→ Task input:
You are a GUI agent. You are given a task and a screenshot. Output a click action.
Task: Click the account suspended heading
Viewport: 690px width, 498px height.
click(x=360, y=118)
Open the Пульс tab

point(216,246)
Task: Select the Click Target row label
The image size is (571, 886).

==

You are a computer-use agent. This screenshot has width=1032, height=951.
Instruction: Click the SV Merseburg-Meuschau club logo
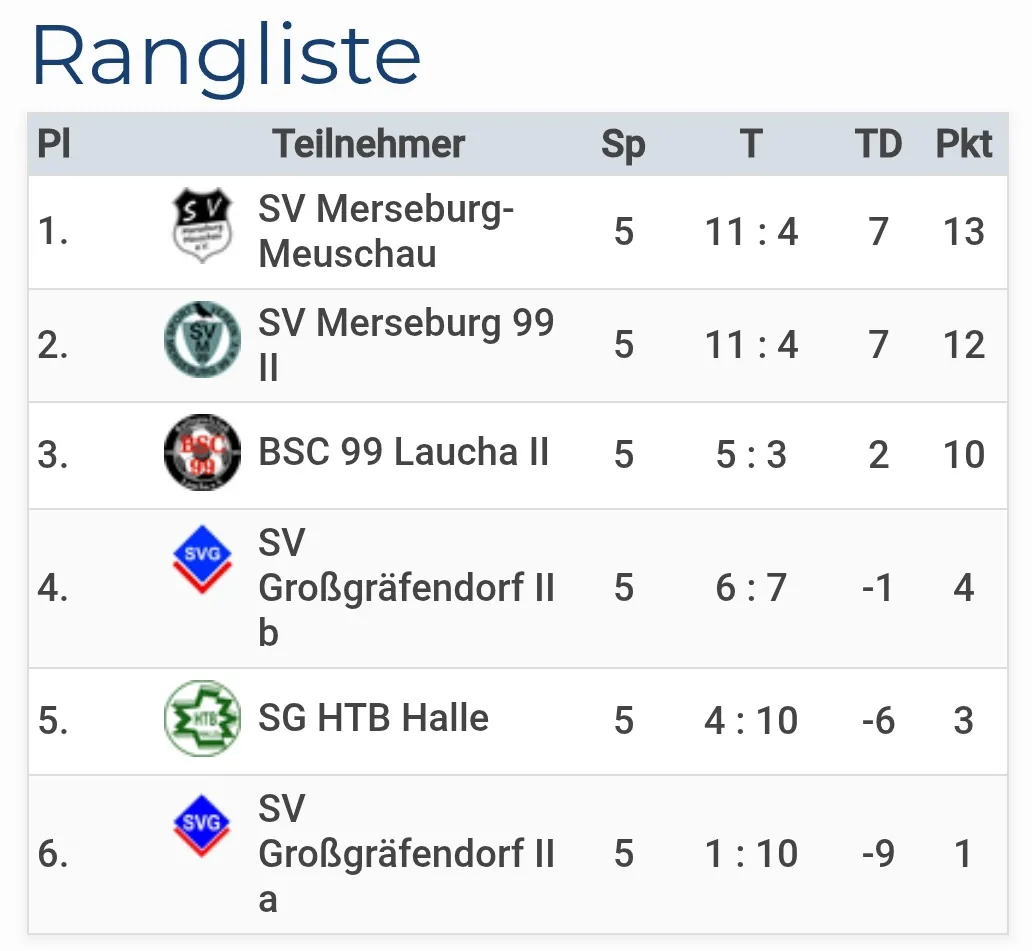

--

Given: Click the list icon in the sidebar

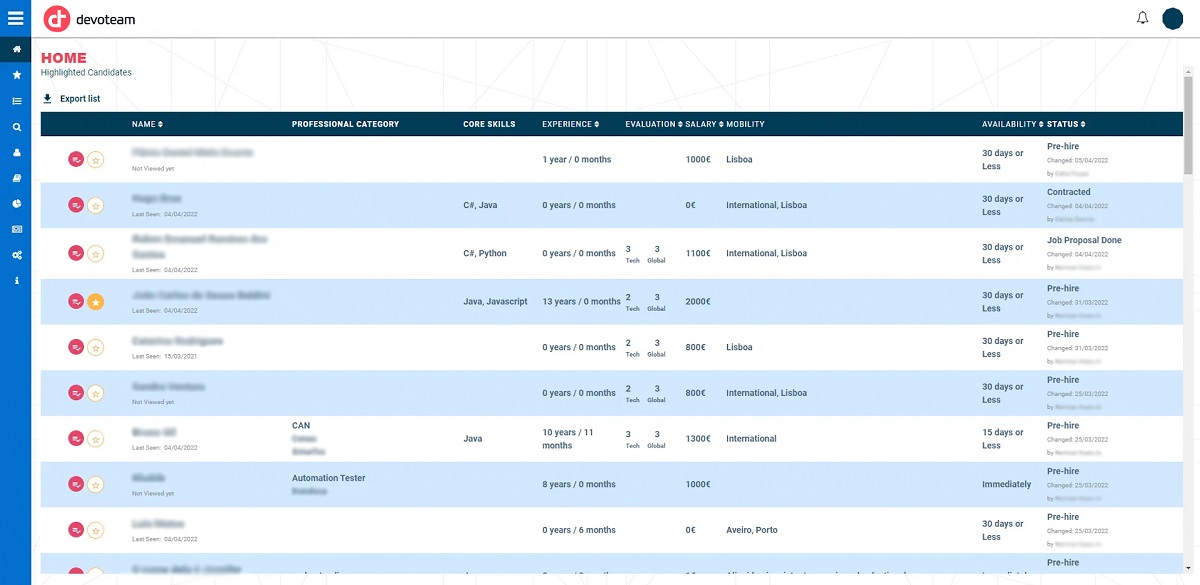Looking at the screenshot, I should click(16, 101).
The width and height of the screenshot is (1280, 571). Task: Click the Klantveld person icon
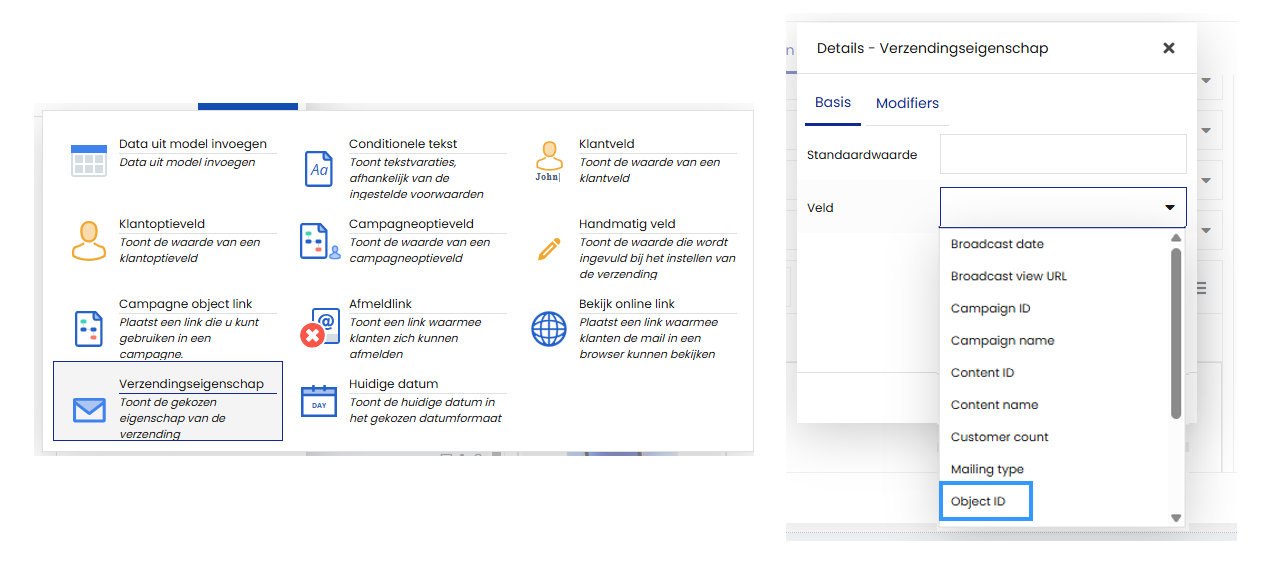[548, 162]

→ What you need to do:
Check each line in the listing above for the string "agent", then report how many lines contain it, with no other text.

→ The completed task:
2